A point in n dimensions can be thought of as a vector containing n real numbers called the coordinates of the point. The distance from a point to the "origin" is the square root of the sum of the squares of the coordinates of the point. The sphere of radius r centered at the origin contains all points whose distance to the origin is less than r. How "snugly" does an n-dimensional sphere fit inside an n-dimensional "cube"? That is the question that you will attempt to answer through Monte Carlo simulation. Rather than throwing darts, you will use a random number generator to pick points inside the cube. Such points have coordinates that range between -1 and +1 (we're considering the sphere of radius 1), but because of geometric symmetry it's ok to just pick points with coordinates between 0 and +1. The fraction of the cube occupied by the sphere can be estimated accurately by looking only at such points. For example, think of the 2D case of a circle inside a square and you'll see that the fraction of the square's area occupied by the circle (which equals pi/4) is the same as the fraction obtained by looking at just one quadrant (positive "x", positive "y").


  1. Review the material on vectors from recent lectures and from chapter 8 of Astrachan. Also refer to appendix G.2.4 for the header file of the RandGen class. You will only need to use the RandReal() member function of the RandGen class. Remember that program examples that use vectors are also available in the appropriate subdirectories of the directory named /cs/cs1005/ on the CCC Unix network.

  2. Log into your CCC Unix account. Inside your personal CS1005 directory, create a subdirectory named HW3. Keep all files for this assignment in that directory. Files containing an outline of the main source file hw3.cxx for this assignment as well as the specification and implementation files for the RandGen class are available in the /cs/cs1005/samples/hw3/ directory. Copy these files to your personal HW3 directory.

  3. Read the specifications of the functions named RandPoint and InSphere that appear in hw3.cxx. Implement these functions, filling in the function bodies in hw3.cxx. For RandPoint you will need to create an object of the RandGen class and to invoke the RandReal() member function for this object a certain number of times. Place any necessary #include directives at the top of the hw3.cxx file.

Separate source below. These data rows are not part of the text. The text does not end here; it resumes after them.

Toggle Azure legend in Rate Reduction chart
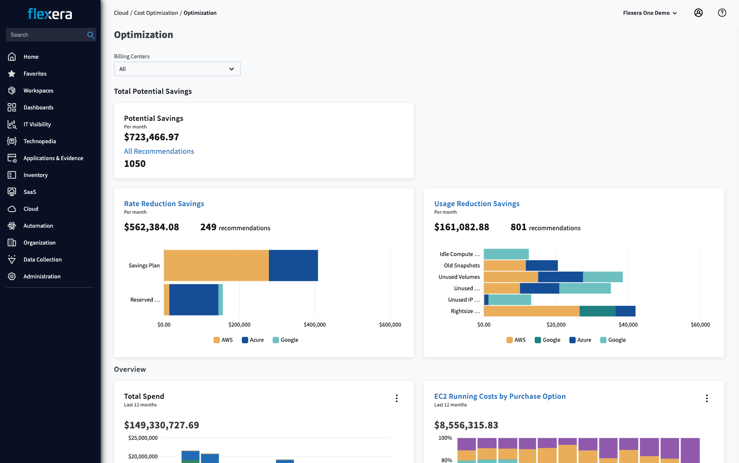 click(x=252, y=340)
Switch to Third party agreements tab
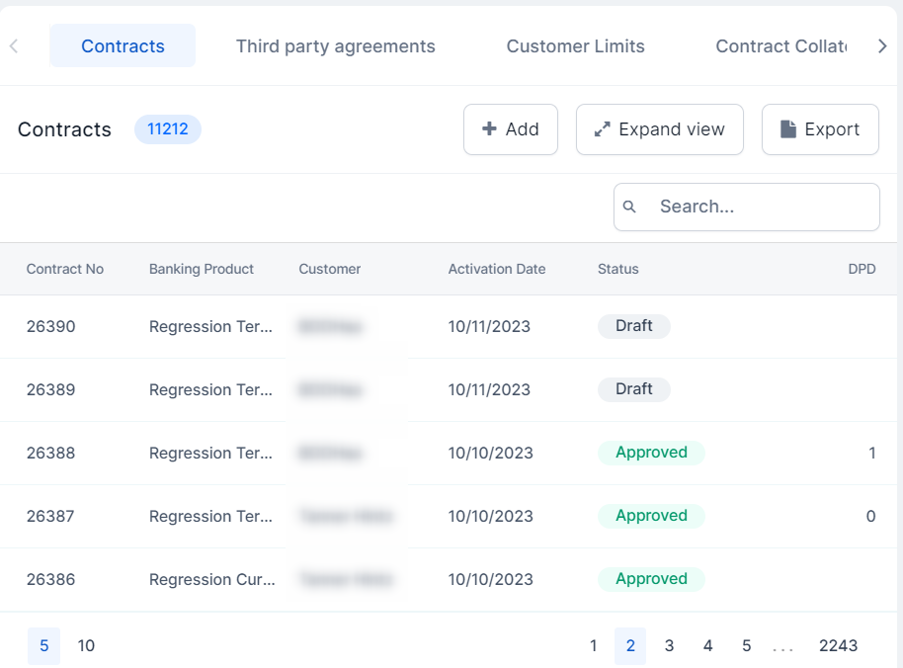Viewport: 903px width, 668px height. (335, 46)
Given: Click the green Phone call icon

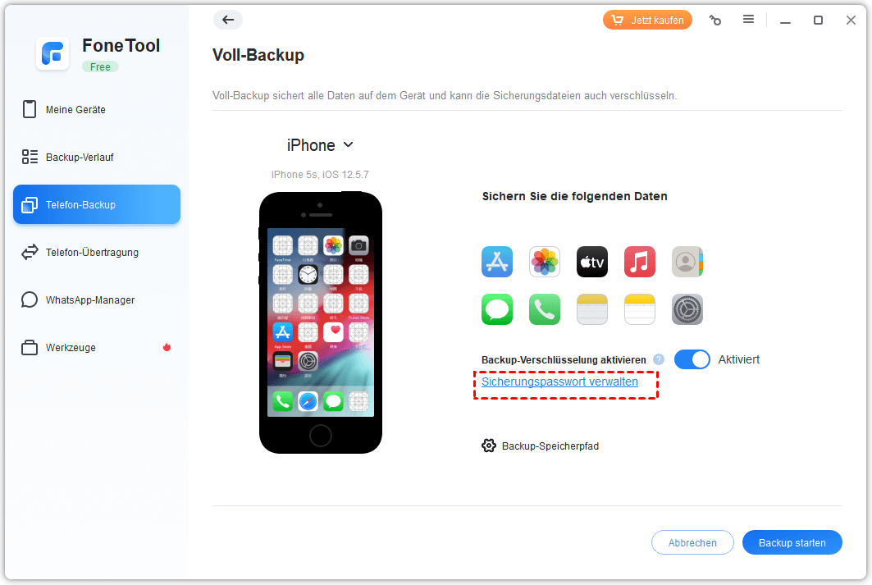Looking at the screenshot, I should tap(545, 309).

  4. Write the main() function in hw3.cxx. The user should be prompted to enter the number of dimensions and the desired number of Monte Carlo iterations. Your program should then perform the basic Monte Carlo step the requested number of times. Each step consists of generating a random point in n-dimensional space, testing the point to see if it's inside the n-dimensional sphere, and updating a counter for the number of "hits" appropriately. Finally, the program should report the volume estimate obtained by dividing the total number of hits by the total number of tries. Be careful to perform any necessary conversions to type double when carrying out the arithmetic. A sample run illustrating the desired behavior of the program may be found here.

  5. Compile and link the files for your assignment using the following command line:
       g++ -o hw3prog hw3.cxx randgen.cpp
    Debug your program as necessary. Test your program for different numbers of dimensions and Monte Carlo iterations. Once you're satisfied that your program is behaving as desired, generate a script file named hw3.script that shows several runs of your program. To do this, just type script hw3.script at the Unix prompt. Then run your program as usual. When you're done, type exit to discontinue the logging process. Include runs for dimensions n=2, n=3, n=4. Notice that for n=2 your program should report a volume fraction close to pi/4 (about .785). What happens to the volume fraction reported by the program as the number of dimensions increases?

  6. The source code for your program in hw3.cxx should be commented in detail. Provide additional documentation for your code in a file named hw3.readme, following the WPI CS documentation standard


Your program will be graded based on syntactical soundness, functionality, style, and documentation (including sample runs), with points awarded as indicated below.


Use turnin to submit the following files (and no other files), fully addressing the items listed above, before 3 pm on Friday Feb. 11, 2000.